For a general visualization of abundance and presence/absence of each satDNA in the different species, we ran RepeatMasker [105] against the complete catalog of Alligatoridae using each of the genomic libraries. After that, we normalized read coverage of the samples relative to single-copy genes. For this, we retrieved three single-copy genes in Sauropsida (options: Present in all species; Single-copy in all species) in the OrthoDB (https://www.orthodb.org/; accessed in July 30th) and mapped the genomic libraries against the genes using bowtie2 [108] with the preset values –sensitive and –local. Then, a normalization factor was calculated as: [(number of mapped reads x read sizes x gene sizes)/number of analyzed reads] (Additional file 2: Table S9). A final step of summing up the log10 of normalized read counts from RepeatMasker (0 to 20% of Kimura divergence) was performed. With the final matrix (Additional file 2: Table S10), we generated a Clustermap (Fig. 1) with Seaborn using the seaborn.clustermap function (https://seaborn.pydata.org/generated/seaborn.clustermap.html).

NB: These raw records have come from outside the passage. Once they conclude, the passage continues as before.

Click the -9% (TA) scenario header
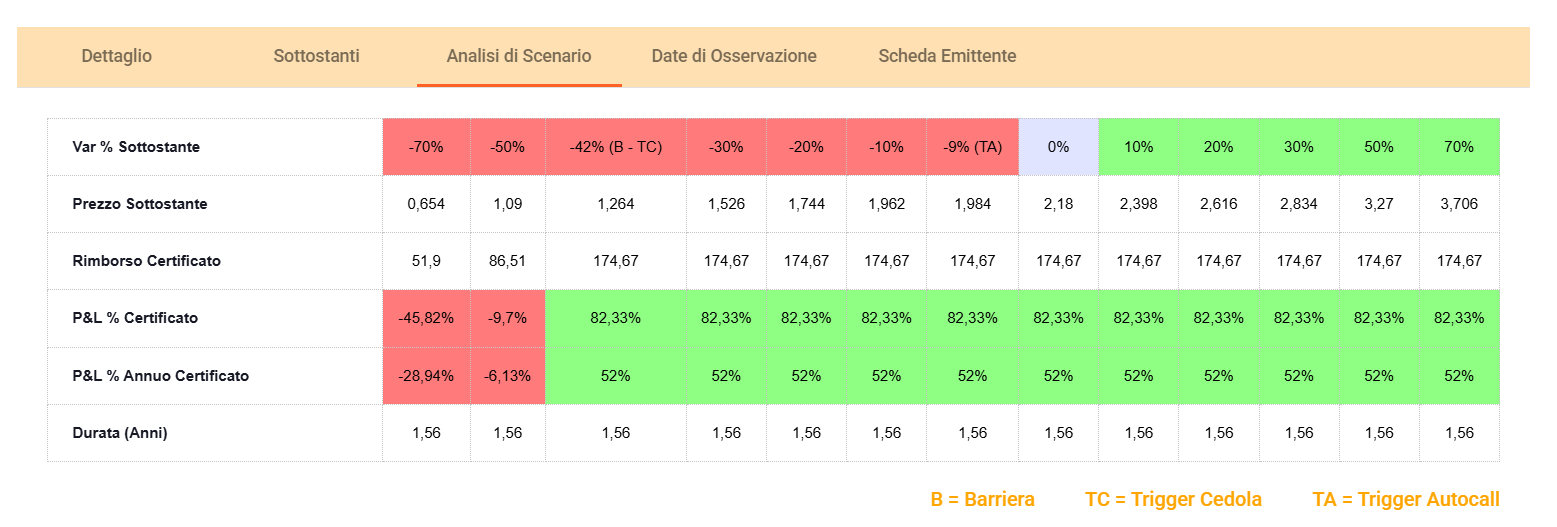1557x527 pixels. click(x=972, y=147)
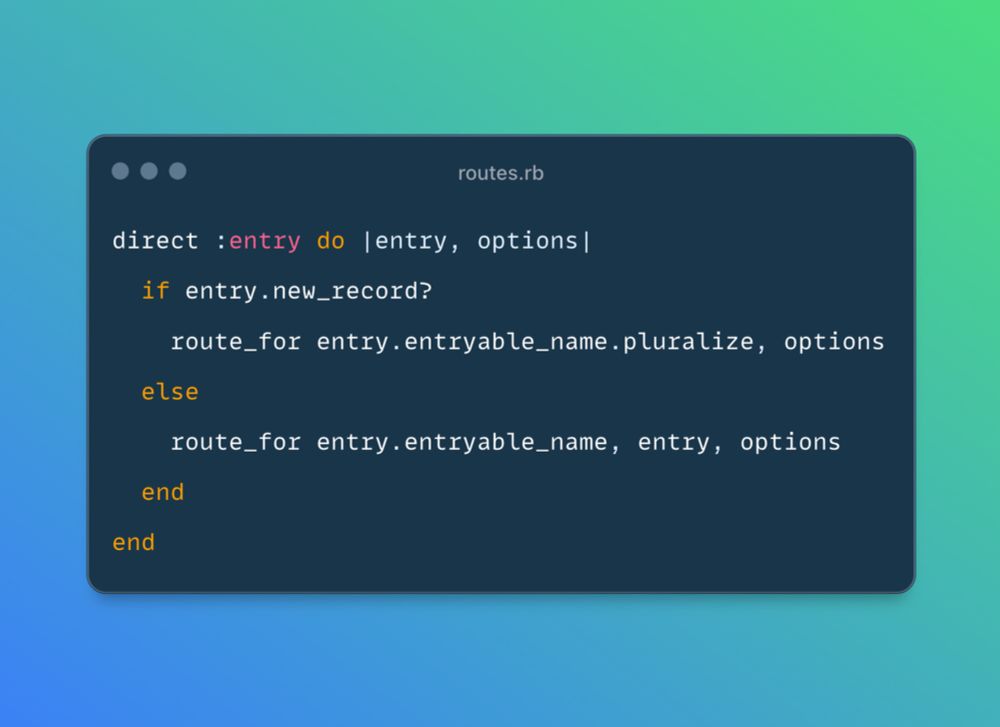Click the orange if keyword

point(156,291)
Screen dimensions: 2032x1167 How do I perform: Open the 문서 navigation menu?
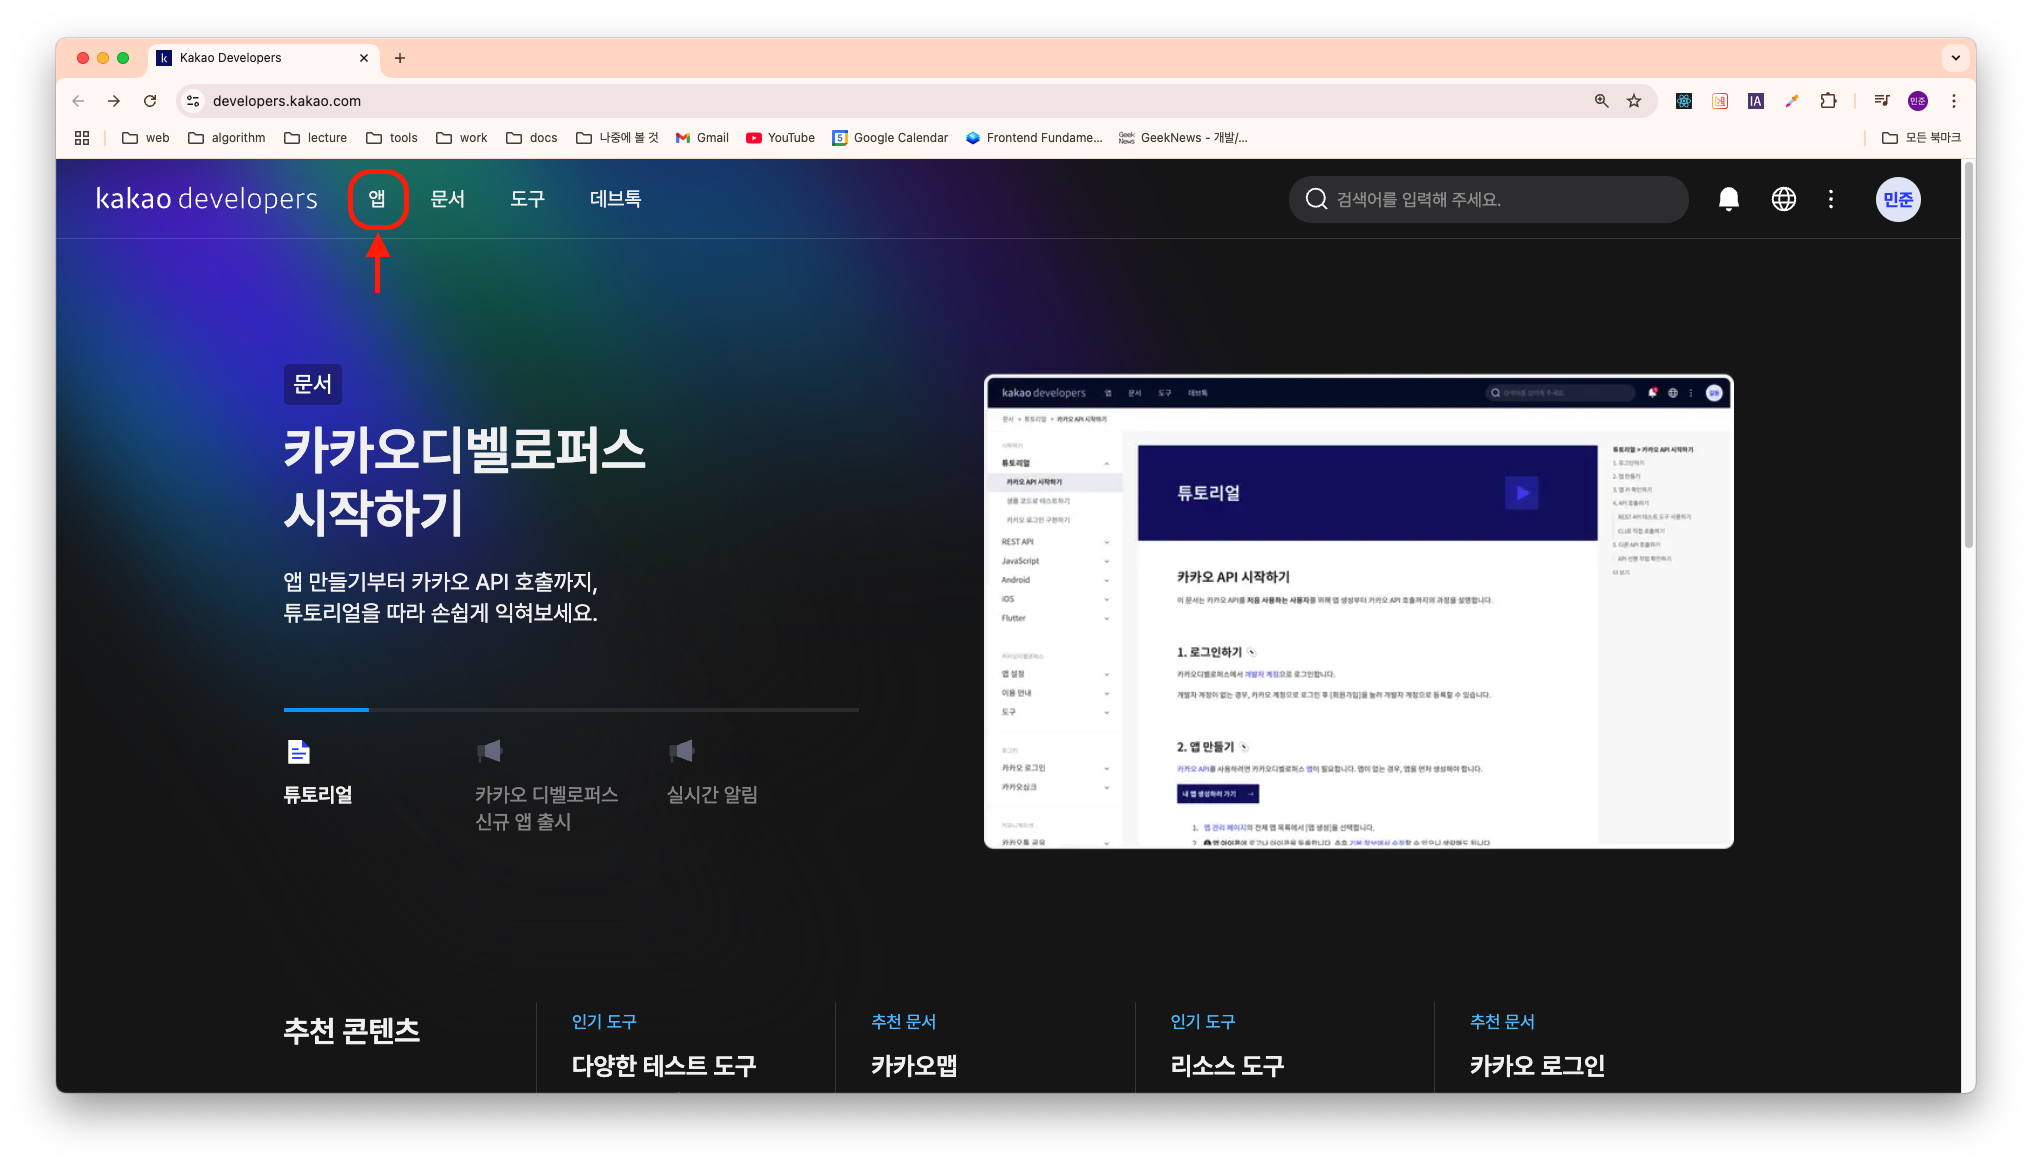point(447,199)
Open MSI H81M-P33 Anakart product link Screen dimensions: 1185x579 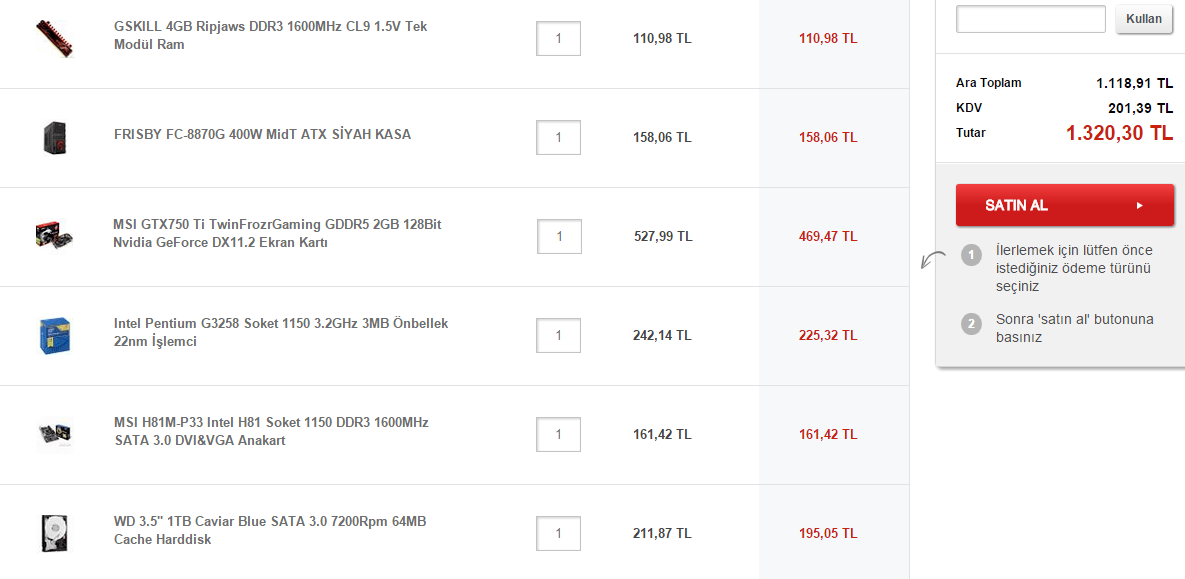point(271,431)
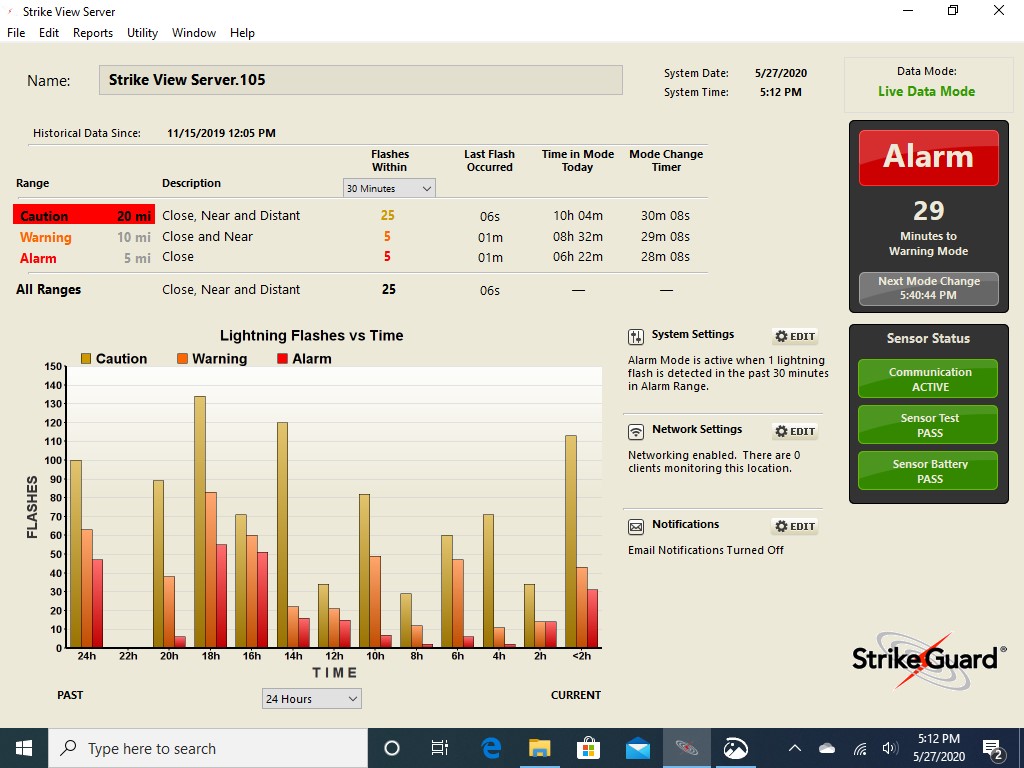
Task: Open Microsoft Edge from the taskbar
Action: [490, 748]
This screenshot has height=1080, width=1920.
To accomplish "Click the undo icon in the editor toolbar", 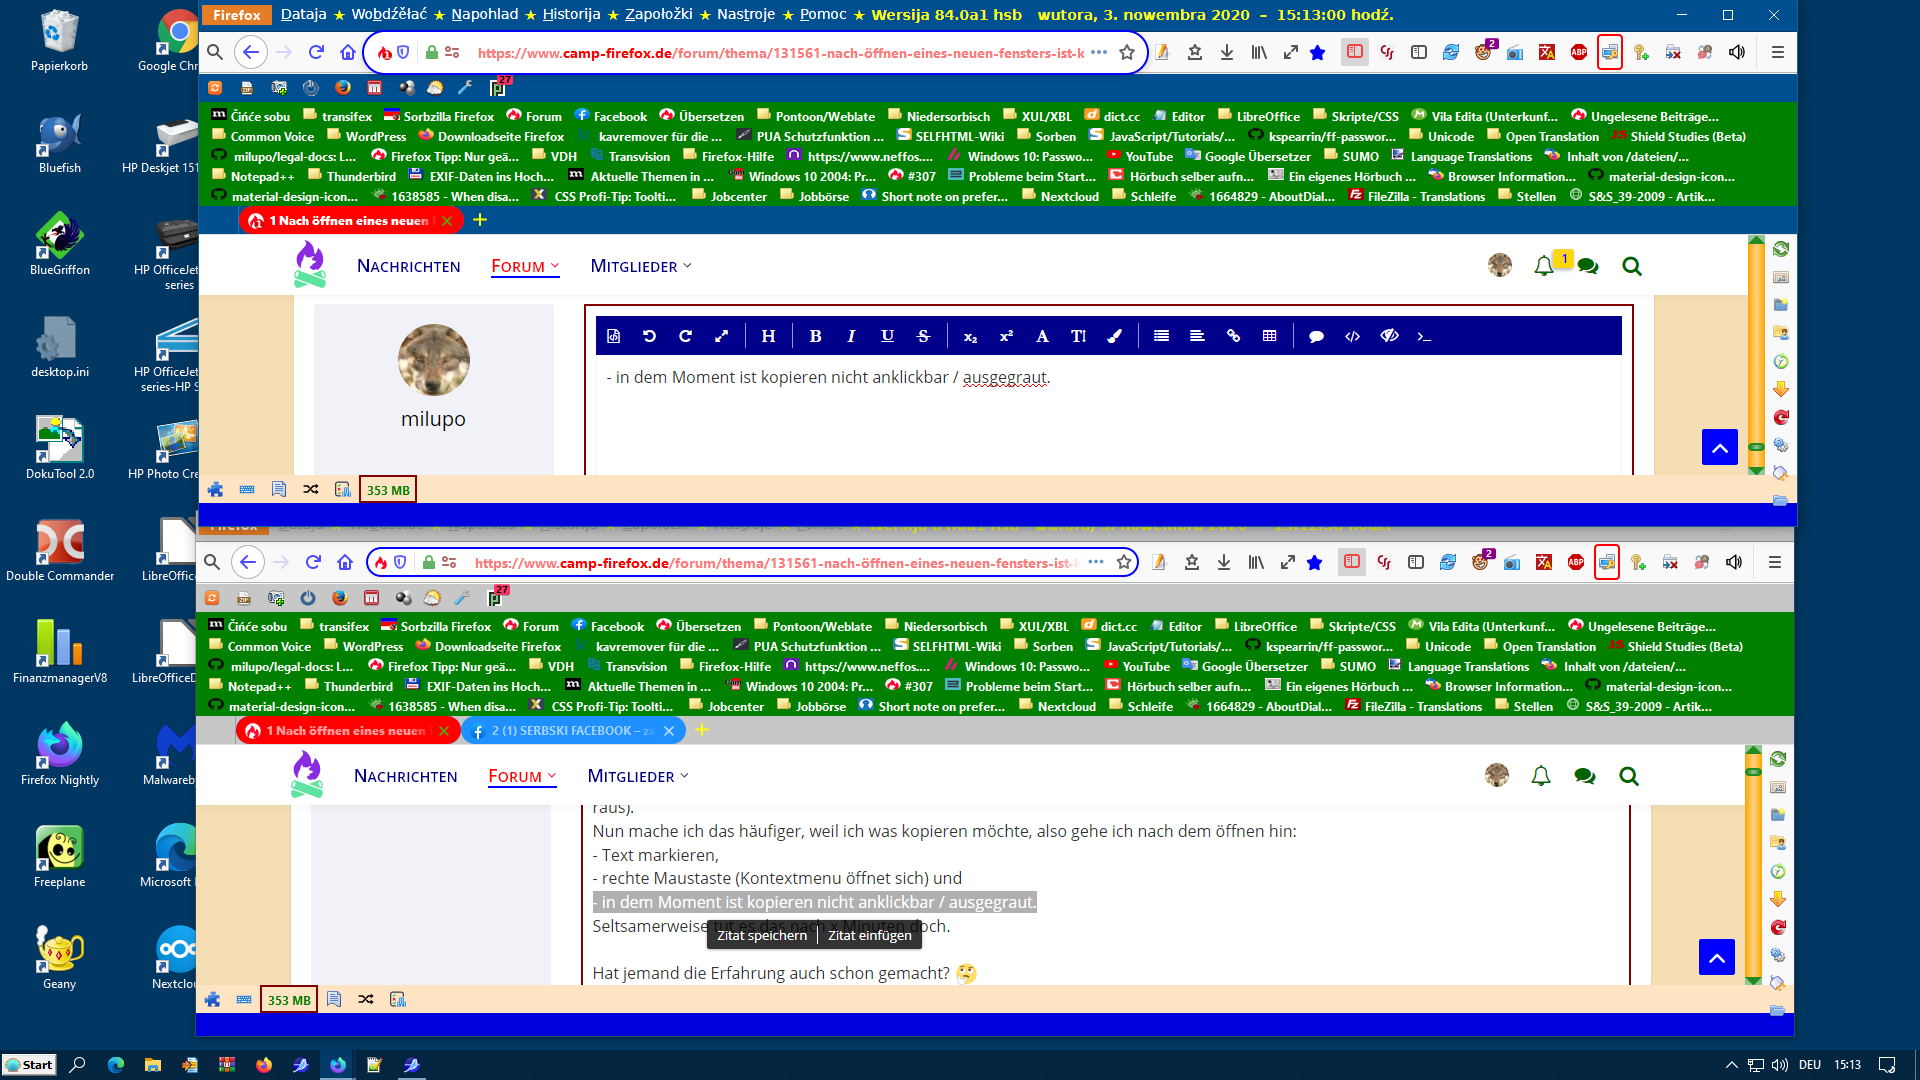I will click(x=649, y=336).
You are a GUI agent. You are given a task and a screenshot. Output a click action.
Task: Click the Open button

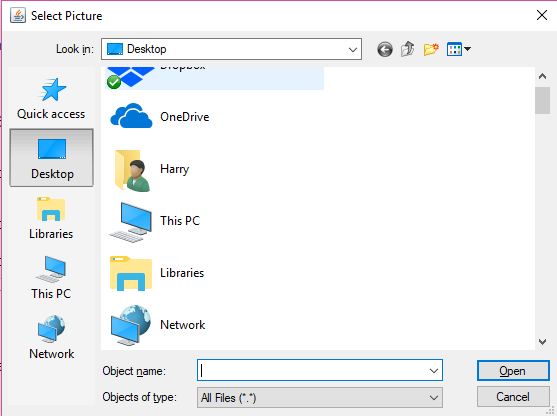pos(513,371)
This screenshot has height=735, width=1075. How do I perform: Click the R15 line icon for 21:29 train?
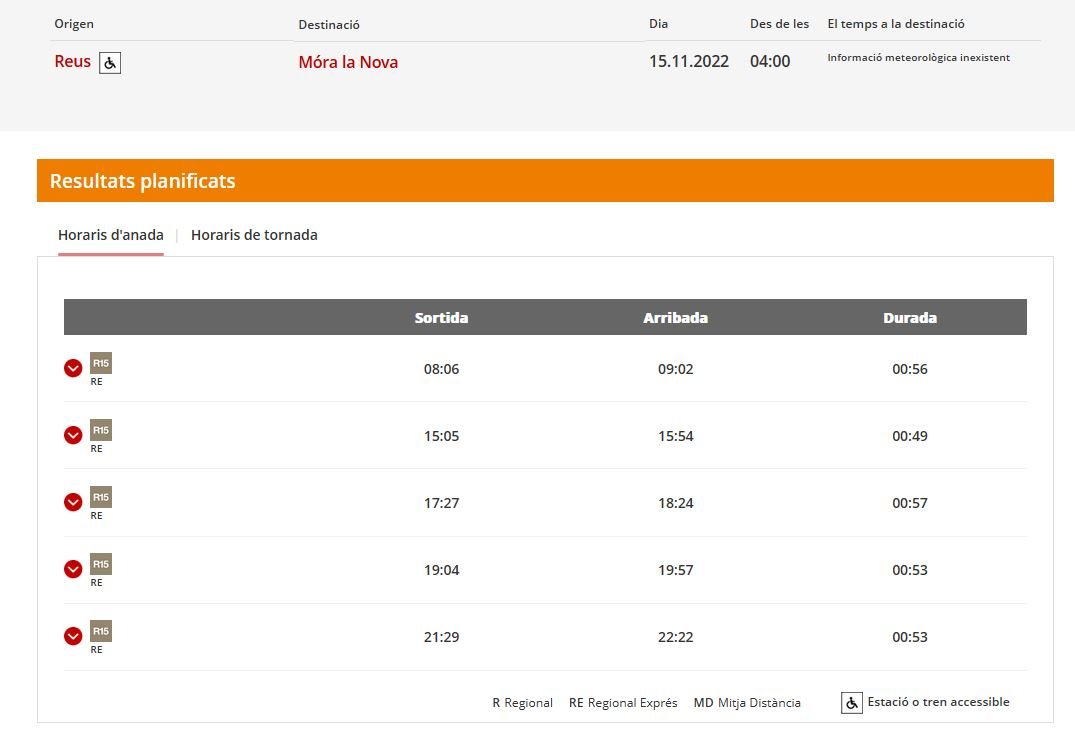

Taking advantage of the fact that the genome of Alligator sinensis is available in the NCBI (GCA 000455745.1), we also conducted a BLAST (blastn, word size = 11, e-value = 1e-6) to search the entire list of satDNAs against this genome that was assembled using Illumina Hiseq2000 [67]. We did not perform any structural or quantitative analysis on array sizes and/or organization because only short reads were employed for this assembly [67]. As a result, BLAST searches provided more useful information on the presence or absence of satDNAs in the genome of A. sinensis. To get an estimation of the degree of tandem structure for the satDNAs in this species, we calculated the Tandem Structure Index (TSI), as demonstrated in [71]. This value is calculated as the quotient of the number of paired reads mapped against a satDNA and the total number of reads (https://github.com/fjruizruano/SatIntExt). Thus, higher TSI values indicate the occurrence of longer arrays in the analyzed species. One must note that once the FISH probes were labeled and hybridized in groups, the TSI values are not completely suitable for comparison with the FISH results of satDNAs within groups 1 to 4.

Primer design and polymerase chain reaction (PCR)

We designed primer pairs for 12 satellite DNA families characterized from C. latirostris and two satellite DNA families characterized for A. sinensis, creating convergent primers for satellites larger than 1000 bp and divergent primers for satellites smaller than 1000 bp. We verified if those primer pairs anchors in conserved regions of monomers and used them to PCR-amplify in all Alligatoridae species. The PCRs contained 1 × PCR buffer, 1.5 mM of MgCl2, 200 µM of each dNTP, 0.5 µL of each primer, 10–100 ng/µL of gDNA, and 0.2 µl of Taq DNA polymerase in a total volume of 25 µL. The PCR program included an initial denaturation at 95 °C for 7 min, followed by 34 cycles at 95 °C for 45 s, 61 °C for 1 min, 72 °C for 1 min, and a final extension at 72 °C for 7 min. The PCR products were checked in 2% agarose gel.

Probe labeling and fluorescence in situ hybridization (FISH)

Except for ClaSat03-183, ClaSat09-285, ClaSat12-24, and AsiSat03-96, all the other satDNAs were successfully amplified and the PCR products were labeled with Atto550-dUTP (red) or Atto488-dUTP (green) according to the manufacturer’s recommendations using the Nick-Translation mix kit (Jena Bioscience, Jena, Germany). The probes were then hybridized in all other Alligatoridae species according to the methodology reported by [109]. To corroborate the FISH results, at least 30 metaphase spreads were examined in each individual. Photos were obtained with CoolSNAP on an Olympus BX50 microscope (Olympus Corporation, Ishikawa, Japan), and the images were processed using Image-Pro Plus 4.1 software (Media Cybernetics, Silver Spring, MD, USA).